The dither offsets for 1, 5, 20, and 80 segments is shown in Figure 1-1.
The dither offsets are reduced to pixel phases (or the position within a given pixel) in Figure 1-2. Note that the scale factor of 1/4 pixel shows a pattern in the pixel phase in the 80 segment case. If we reduce the scale factor by 3% the pattern disappears: Figure 1-3.
If the object is radially symmetric, and the sub-pixel response is uniform, then the pixel phases can be reduced to a triangular region with a half pixel width: Figure 1-4. Any pixel phase between 0 and 1 in the x and y directions can be represented by a point within this triangle.
Given the dither pattern, one can construct a coverage image which will show the number of exposures which overlap any given part of the field. If we require a minimum coverage 90%, we can determine the area in the field covered by at least 90% of the exposures. I show the fraction of the nominal area versus the minimum coverage required in Figure 2. The crosses represent the current maximum dither amplitude of 18 pixels (72/4). The stars represent an amplitude of 9 pixels, and the circles 36 pixels. If the source extracted image requires a minimum coverage of 80%, we find that 70% of the area is usable with a 18 pixel dither, and 85% of the area with a 9 pixel dither.

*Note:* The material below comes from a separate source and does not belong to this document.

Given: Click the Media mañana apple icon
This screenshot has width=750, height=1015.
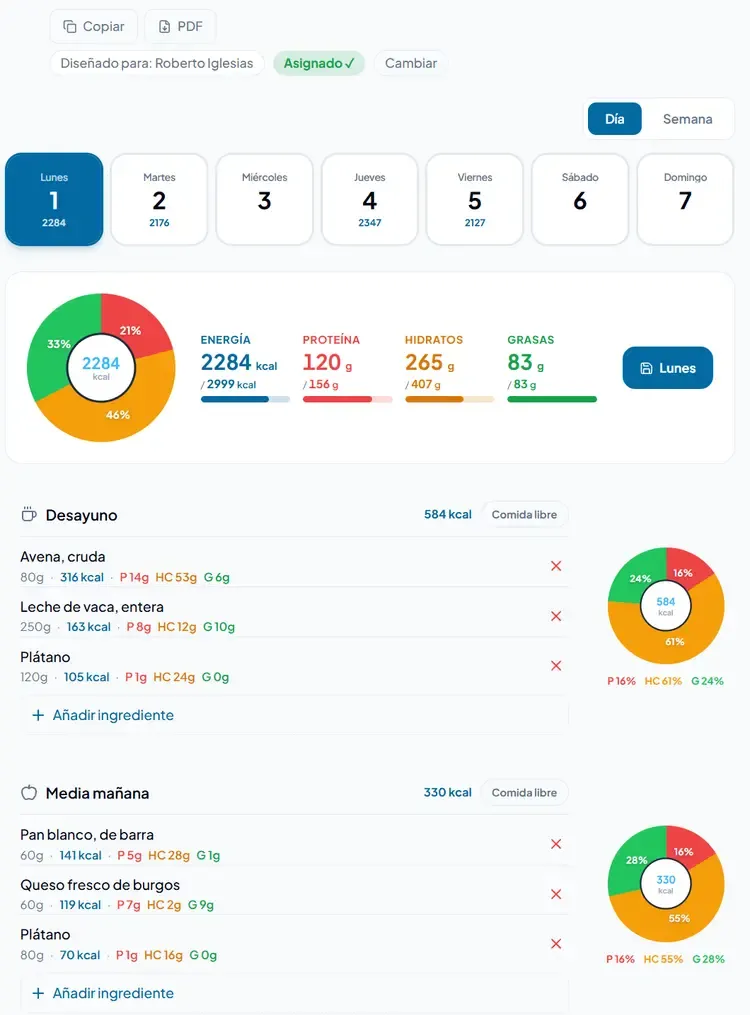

With nine targets we construct an area of about 1.5 degrees on a side. The coverage images for these mosaics are shown in Figure 3. Target offsets of 128, 116, 120, and 124 pixels are shown. The dither pattern is repeated for each target. This means that if the offset between targets is exactly one WIRE field width, the coverage across the center of the image is uniform.
For the 116 pixel offset (about 30 arcminutes), the coverage is 1.9 times larger at the corners between target fields than in the center of the mosaic, and 1.4 times larger at the edges between targets. For the 124 pixel offset (about 32 arcminutes), the coverage is 1.3 times larger at the corners and 1.16 times larger at the edges.
The usable area as a fraction of the nomial mosaic area is computed as a function of required coverage in Figure 4. With mosaicing, 90% of the nominal area is usable with a required coverage of 80% with the current dither amplitude and an target offset of 128 pixels. The area decreases for smaller target offsets as shown in Figure 5. You lose about 2 to 3% of the usable area for each arcminute decrease in the offset.
NEW!
(11 May 1998)
Fan Fang has created a simulation dither patter which includes large dither steps of 57 WIRE pixels every 14 entries. (The standard amplitude is 18 WIRE pixels.) These large steps are intended to improve the gain image derivation over large scales. For a single target field, this creates a 3-4% loss in area for a 80% coverage requirement, as shown in Figure 6. On a mosaic 3x3 area, a smaller loss in area is evident, as shown in Figure 7.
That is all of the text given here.